Mite menurut Bascom adalah cerita prosa rakyat yang dianggap benar-benar terjadi serta dianggap suci oleh yang empunya cerita. Mite sendiri ditokohi oleh dewa atau makhluk setengah dewa. Sedangkan legenda adalah prosa rakyat yang mempunyai ciri-ciri yang mirip dengan mite, yanitu dianggap pernah benar-benar terjadi, tetapi dianggap tidak suci. Sebaliknya, dongeng adalah prosa rakyat yang tidak dianggap benar-benar terjadi oleh yang empunya cerita dan dongeng tidak terikat oleh waktu maupun tempat (Bascom, 1965b: 30-20).

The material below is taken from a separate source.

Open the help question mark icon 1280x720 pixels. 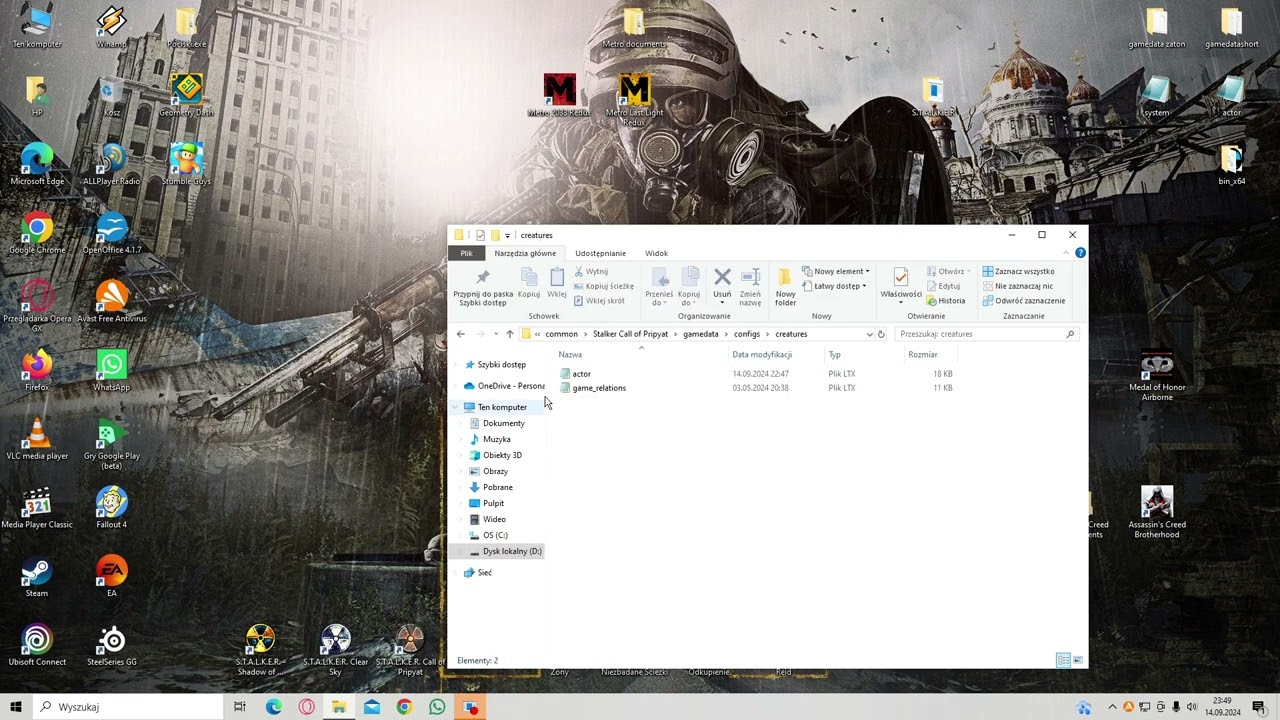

Minangkabu sendiri juga mempunyai cerita prosa rakyat tersendiri. Dalam buku Pengantar Sastra Rakyat Minangkabau (2002), cerita prosa rakyatnya terdiir atas curito, kaba, undang-undang dan tambo

-          Curito
Curito tergolong cerita yang berseri pendek dan sederhana. Isinya pun bersifat dongeng dan bahasa prosa biasa, bukan prosa berirama seperti dalam kaba.

-          Dongeng
Dongeng ialah cerita yang tidak pernah terjadi dan hanya khayal semata. Dongeng bagi masyarakat sangat menyenangkan dan digemari oleh hiburan dan nasihat yang terkandung di dalamnya. Misal dongeng yang berkembang di Minangkabau seperti: Urang jo Batang Karambia (cerita dongeng perumpaan), Carito Kancia jo Rimau.

-          Legenda
Di Minangkabau, legenda sangat berpengaruh besar dalam kehidupan masyarakat. Apalagi legenda juga berkembang dari mulut ke mulut dan lisan. Dan setelah itu, berkembang menjadi tulisan yang dapat diinfokan kepada orang lain. Misalnya: Legenda Malin Kundang, legenda ikan banyak di sungai Jamiah, Asal usul harta pusaka diwariskan kepada kemenakan, asal usul negeri dinamai Minangkabau, dan asal usul negeri dinamai pagaruyuang.

-          Kaba
              Kaba adalah cerita prosa berirama, berebentuk narasi (kisahan), tergolong cerita panjang, sama dengan pantun Sunda. Dari segi isi cerita, kaba ini sama dengan hikayat dalam sastra Indonesia lama atau novel dalam sastra Indonesia modern. Kaba berfungsi sebagai hiburan, pelipur lara, dan sebagai nasihat, pendidikan moral. Di dalam kaba itu terkandung banyak nilai budaya. Hal ini akan dijelaskan dalam pembahasan sebuah kaba secara agak terperinci, yaitu Kaba Si Umbuik Mudo dan sebagainya.